*** Opening DATASET RECORDS ***

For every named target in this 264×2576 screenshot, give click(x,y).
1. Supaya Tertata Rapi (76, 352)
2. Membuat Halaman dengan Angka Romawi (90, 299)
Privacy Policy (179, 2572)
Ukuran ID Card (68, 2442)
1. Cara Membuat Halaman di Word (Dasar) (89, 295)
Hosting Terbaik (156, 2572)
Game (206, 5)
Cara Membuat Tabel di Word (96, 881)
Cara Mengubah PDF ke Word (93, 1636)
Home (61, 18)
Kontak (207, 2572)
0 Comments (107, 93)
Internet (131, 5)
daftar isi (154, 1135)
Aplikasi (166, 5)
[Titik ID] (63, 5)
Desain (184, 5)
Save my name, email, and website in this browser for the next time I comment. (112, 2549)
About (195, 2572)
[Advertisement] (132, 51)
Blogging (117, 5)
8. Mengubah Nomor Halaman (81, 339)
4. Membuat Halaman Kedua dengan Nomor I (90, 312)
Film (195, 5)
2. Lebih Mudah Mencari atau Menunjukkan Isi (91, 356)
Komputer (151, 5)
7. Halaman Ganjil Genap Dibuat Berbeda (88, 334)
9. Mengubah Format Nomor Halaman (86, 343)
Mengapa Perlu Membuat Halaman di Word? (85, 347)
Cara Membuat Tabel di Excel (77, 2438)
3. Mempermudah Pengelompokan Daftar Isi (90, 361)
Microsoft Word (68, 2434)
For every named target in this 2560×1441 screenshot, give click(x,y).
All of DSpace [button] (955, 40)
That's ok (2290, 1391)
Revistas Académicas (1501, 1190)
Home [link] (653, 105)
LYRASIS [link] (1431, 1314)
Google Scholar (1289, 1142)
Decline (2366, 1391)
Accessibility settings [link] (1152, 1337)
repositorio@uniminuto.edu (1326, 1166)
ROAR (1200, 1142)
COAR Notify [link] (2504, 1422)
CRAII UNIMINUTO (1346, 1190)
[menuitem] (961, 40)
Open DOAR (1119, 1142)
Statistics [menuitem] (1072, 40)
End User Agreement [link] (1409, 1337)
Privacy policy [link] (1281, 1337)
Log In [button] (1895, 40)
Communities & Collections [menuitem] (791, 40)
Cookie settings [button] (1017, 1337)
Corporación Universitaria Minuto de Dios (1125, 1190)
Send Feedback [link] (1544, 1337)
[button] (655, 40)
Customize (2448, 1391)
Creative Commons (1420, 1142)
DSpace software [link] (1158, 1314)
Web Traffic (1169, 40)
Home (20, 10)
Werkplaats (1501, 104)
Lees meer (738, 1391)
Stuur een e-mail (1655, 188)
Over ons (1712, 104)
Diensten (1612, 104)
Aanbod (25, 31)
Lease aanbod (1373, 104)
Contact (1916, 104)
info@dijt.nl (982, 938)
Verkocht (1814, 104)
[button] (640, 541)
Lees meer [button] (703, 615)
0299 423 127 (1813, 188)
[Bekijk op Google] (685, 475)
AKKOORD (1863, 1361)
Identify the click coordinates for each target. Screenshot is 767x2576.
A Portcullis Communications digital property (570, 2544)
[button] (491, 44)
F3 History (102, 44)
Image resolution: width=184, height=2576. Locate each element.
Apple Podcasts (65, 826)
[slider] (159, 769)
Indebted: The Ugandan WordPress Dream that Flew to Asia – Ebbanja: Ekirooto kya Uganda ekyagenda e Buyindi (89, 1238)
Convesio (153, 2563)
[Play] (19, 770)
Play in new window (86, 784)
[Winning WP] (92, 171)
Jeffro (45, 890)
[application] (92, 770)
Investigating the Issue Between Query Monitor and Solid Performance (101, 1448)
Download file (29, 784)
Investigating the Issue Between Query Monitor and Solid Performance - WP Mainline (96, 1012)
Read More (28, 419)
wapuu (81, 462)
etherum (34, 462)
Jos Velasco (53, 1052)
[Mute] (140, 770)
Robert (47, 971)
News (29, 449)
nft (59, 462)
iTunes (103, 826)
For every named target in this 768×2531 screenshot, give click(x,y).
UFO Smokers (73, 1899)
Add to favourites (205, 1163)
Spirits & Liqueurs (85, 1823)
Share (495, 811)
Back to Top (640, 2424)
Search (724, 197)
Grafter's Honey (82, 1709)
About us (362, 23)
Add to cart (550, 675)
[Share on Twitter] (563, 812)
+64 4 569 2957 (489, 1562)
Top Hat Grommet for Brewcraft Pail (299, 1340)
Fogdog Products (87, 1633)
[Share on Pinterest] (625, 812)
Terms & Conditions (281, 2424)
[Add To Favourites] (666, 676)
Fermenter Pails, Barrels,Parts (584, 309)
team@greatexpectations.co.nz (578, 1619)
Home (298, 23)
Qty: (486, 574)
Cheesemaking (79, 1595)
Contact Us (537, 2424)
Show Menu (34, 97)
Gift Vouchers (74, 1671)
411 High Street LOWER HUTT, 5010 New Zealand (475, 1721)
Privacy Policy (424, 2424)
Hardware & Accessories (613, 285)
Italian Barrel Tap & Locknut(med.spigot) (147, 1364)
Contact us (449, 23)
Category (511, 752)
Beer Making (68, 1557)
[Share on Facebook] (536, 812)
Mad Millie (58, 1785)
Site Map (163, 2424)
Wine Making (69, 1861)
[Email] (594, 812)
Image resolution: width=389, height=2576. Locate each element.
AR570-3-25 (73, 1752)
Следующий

*** Closing DATASET RECORDS ***

Provide the count of lines in the data above containing "Performance", and nothing further.

2